**** Excerpted records ****
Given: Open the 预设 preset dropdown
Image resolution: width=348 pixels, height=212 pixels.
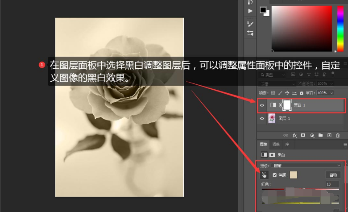Looking at the screenshot, I should click(x=307, y=165).
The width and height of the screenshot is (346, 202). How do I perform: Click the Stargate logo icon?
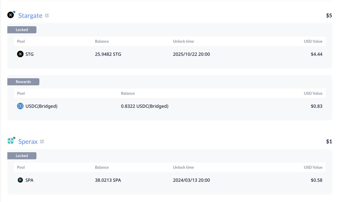tap(11, 15)
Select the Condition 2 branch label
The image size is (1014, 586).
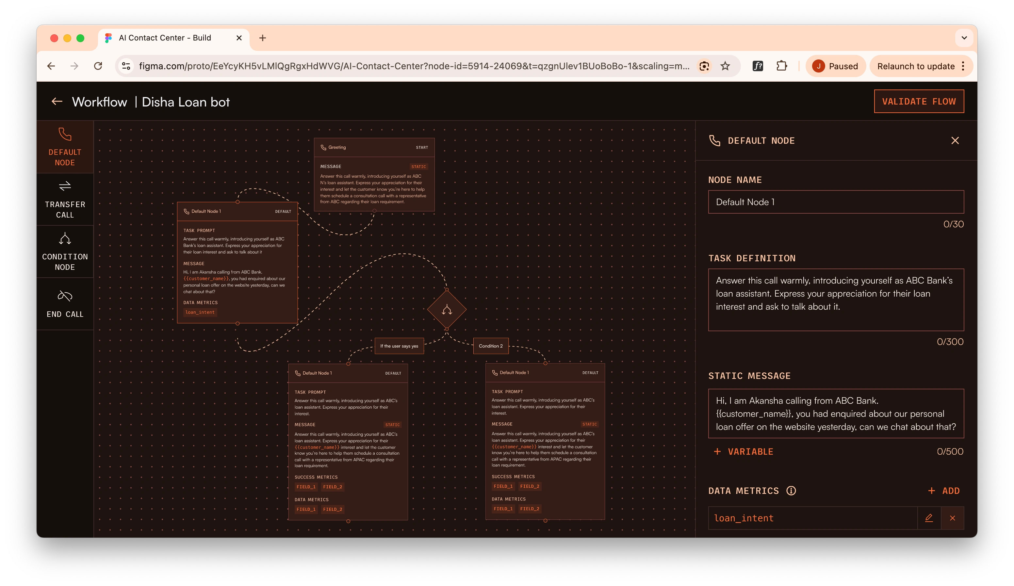(491, 346)
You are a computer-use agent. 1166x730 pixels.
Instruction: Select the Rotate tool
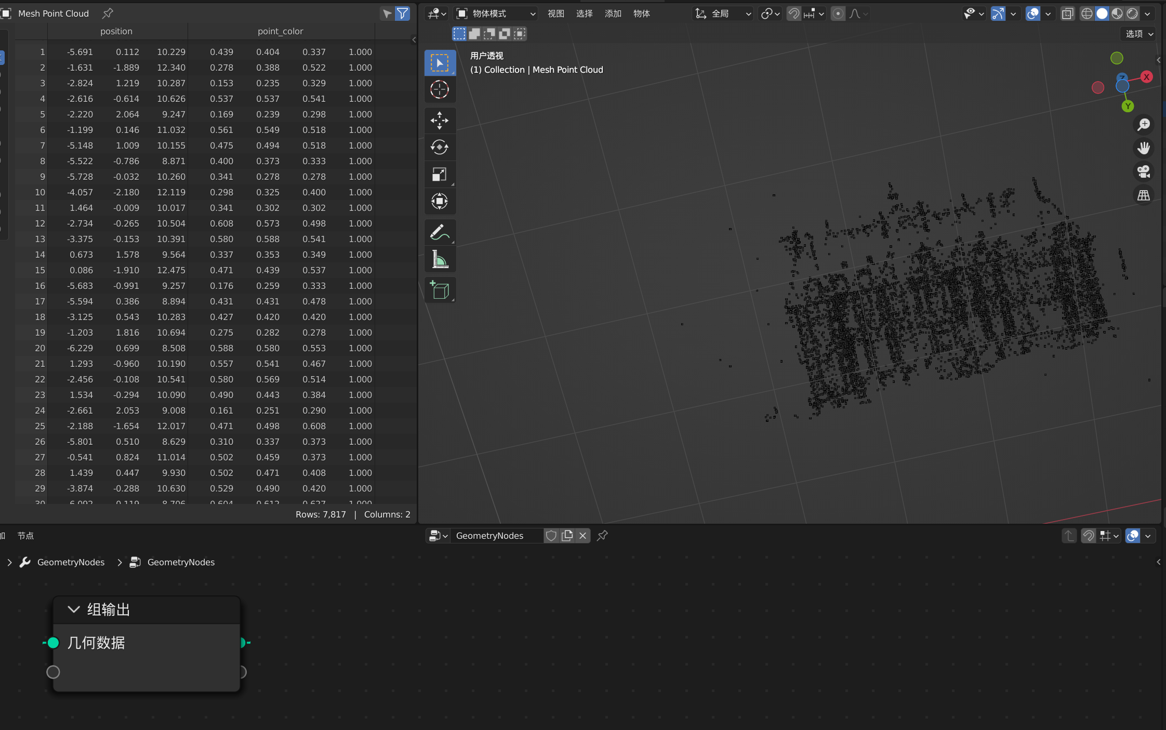point(439,148)
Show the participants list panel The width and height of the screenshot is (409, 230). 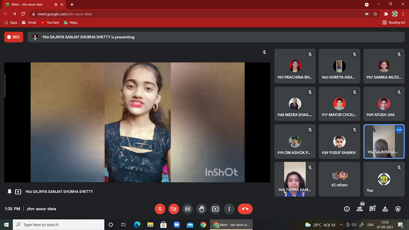[x=360, y=209]
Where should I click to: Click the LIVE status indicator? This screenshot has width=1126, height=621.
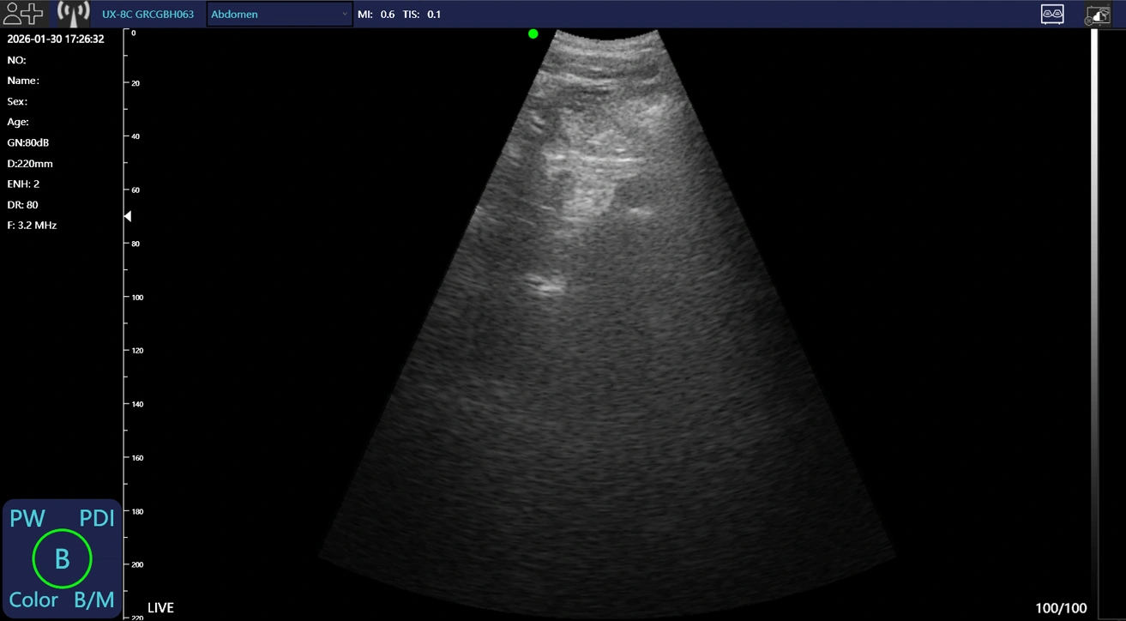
****
Task goal:
Locate each line in the entries above that contains the string "pixels", and copy those lines in their original order.

Response to the exercise:
Image resolution: width=348 pixels, height=212 pixels.
You are a computer-use agent. 1166x730 pixels.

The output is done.